The National Cancer Institute (NCI) Genomic Data Commons (GDC) is an innovative data repository and analysis system that will contribute to cancer research by allowing large amounts of cancer data to be imported, standardized, harmonized, and analyzed with state-of-the-art methods.

Developed over two years by Chief Research Informatics Officer Bob Grossman, PhD, and his team at the Center for Data Intensive Science (CDIS), with contributions from the CRI Bioinformatics Core, the GDC brings together genetic and clinical cancer data from multiple sources on a unified platform. At the time of its launch, it already contains approximately 4.1 petabytes (that’s 4.1 million gigabytes) of data from NCI-supported programs, including several of the world’s largest cancer genomics databases such as The Cancer Genome Atlas (TCGA) and TARGET, its pediatric equivalent.

The GDC was publicly launched at the University of Chicago on June 6, 2016. The occasion was marked by a visit from U.S. Vice President Joe Biden, who announced the project as part of the National Cancer Moonshot Initiative. By democratizing access to data and analysis tools and making it easier for researchers to collaborate, the GDC will contribute significantly to the Moonshot’s goals of improving the prevention and diagnosis of cancer and making more treatments available to more patients.

The GDC seeks to overcome several barriers that have hindered cancer researchers from making discoveries based on genomic data. First, the large sample sizes necessary for this type of research have meant that the sheer size of the data involved can be a technological hurdle, requiring advanced computer hardware and long download times. In addition, these data were formerly available only piecemeal, with different research groups having access to different datasets and using various analysis methods that were not easy to unify or compare between studies. By bringing together and standardizing many datasets, providing a secure analysis environment so researchers don’t need to download to their own hard drives, and offering a unified set of analysis pipelines so data can be directly compared, the GDC acts as a centralized knowledge network that will continue to grow as new datasets are submitted and standardized.

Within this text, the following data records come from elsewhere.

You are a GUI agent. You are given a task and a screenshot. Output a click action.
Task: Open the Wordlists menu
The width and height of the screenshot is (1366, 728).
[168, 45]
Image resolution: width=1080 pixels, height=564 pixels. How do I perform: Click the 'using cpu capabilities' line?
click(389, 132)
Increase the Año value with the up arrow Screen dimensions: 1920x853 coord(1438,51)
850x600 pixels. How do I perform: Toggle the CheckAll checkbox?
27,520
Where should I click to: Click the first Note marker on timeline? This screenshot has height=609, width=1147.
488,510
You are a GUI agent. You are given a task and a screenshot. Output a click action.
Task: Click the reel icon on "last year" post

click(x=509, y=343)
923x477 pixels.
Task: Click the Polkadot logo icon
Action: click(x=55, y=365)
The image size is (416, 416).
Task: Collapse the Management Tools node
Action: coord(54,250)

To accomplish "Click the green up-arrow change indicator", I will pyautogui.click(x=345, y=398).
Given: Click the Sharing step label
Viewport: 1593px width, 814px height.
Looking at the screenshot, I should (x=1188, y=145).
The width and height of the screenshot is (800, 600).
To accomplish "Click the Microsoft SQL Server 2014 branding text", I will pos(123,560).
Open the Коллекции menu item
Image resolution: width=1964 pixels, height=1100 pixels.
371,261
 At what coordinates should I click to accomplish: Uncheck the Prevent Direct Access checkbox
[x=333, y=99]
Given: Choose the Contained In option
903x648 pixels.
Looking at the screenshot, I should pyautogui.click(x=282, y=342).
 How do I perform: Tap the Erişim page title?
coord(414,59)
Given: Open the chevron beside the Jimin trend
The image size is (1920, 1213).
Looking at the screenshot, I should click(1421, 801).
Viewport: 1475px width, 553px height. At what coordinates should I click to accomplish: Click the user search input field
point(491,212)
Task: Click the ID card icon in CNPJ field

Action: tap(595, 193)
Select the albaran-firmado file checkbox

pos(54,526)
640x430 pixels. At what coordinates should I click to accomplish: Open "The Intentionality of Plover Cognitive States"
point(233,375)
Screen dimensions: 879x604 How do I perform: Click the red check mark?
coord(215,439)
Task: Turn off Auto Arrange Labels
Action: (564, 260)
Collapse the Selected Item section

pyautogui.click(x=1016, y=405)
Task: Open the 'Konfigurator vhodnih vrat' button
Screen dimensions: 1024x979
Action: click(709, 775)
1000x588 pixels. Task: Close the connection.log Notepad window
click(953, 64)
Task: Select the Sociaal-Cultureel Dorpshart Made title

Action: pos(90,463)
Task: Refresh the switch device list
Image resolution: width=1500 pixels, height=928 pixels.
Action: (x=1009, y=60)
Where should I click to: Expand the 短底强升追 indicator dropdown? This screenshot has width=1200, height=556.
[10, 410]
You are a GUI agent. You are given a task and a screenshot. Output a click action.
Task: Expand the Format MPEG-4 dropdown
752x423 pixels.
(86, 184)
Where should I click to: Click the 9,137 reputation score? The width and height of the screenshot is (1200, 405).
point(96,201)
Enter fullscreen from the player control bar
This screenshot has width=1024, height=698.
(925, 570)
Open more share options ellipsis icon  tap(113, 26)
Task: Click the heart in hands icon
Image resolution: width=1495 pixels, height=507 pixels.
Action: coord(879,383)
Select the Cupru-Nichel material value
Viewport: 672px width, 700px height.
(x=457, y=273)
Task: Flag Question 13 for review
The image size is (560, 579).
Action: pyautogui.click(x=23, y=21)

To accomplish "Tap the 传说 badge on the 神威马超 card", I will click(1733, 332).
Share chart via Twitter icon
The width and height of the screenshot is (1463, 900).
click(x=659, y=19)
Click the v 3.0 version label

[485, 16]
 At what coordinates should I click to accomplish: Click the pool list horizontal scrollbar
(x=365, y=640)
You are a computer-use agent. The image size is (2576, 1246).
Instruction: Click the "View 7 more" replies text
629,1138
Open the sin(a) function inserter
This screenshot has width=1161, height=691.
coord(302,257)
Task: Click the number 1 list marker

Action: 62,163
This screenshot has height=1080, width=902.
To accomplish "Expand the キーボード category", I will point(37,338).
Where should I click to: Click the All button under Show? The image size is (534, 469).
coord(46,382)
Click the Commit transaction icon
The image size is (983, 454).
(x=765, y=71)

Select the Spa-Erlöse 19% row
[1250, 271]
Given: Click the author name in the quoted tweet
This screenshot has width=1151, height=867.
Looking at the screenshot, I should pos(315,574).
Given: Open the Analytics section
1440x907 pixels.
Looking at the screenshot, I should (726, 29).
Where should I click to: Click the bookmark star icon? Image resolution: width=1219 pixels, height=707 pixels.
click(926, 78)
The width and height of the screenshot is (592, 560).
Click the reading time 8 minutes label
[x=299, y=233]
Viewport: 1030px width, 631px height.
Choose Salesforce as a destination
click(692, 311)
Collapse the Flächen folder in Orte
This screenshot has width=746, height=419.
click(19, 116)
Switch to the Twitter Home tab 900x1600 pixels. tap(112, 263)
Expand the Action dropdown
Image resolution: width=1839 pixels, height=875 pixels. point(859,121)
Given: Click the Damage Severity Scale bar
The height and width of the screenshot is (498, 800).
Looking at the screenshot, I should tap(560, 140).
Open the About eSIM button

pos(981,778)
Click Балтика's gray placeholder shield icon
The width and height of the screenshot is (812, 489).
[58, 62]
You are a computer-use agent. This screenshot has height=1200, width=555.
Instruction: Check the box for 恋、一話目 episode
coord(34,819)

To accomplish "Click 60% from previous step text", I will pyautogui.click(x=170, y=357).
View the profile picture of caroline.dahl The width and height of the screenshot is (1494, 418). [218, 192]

Reflecting the collaborative work between informatics groups at the University, the CDIS team tapped the CRI’s bioinformatics expertise as they built the GDC. CRI bioinformatician Tzuni Garcia, PhD, was part of the early development process, evaluating several types of database technology under consideration for the project. He also helped analyze incoming metadata sets and wrote specialized software used in the process of determining how to import and unify data from different sources. CRI bioinformatician Kyle Hernandez, PhD, has been involved in later stages of the project. He assisted with the development of annotation, filtering, and formatting pipelines for somatic mutation datasets, including creating custom databases and filtration tools and converting data formats. Kyle is now analyzing and summarizing TCGA somatic mutation data for a peer-reviewed publication.

The CRI is committed to advancing the field of precision medicine (also called personalized medicine), in which treatments are matched to patients based on individual characteristics like the genetic profile of a patient or of their tumor. From preliminary research to clinical care, we’ve contributed to several projects of this kind, including 1200 Patients, the GAIN study, and the Department of Pathology’s Clinical Genomics Laboratory. The GDC promises to be a robust and valuable tool for precision medicine, as well as an important asset in the fight against cancer.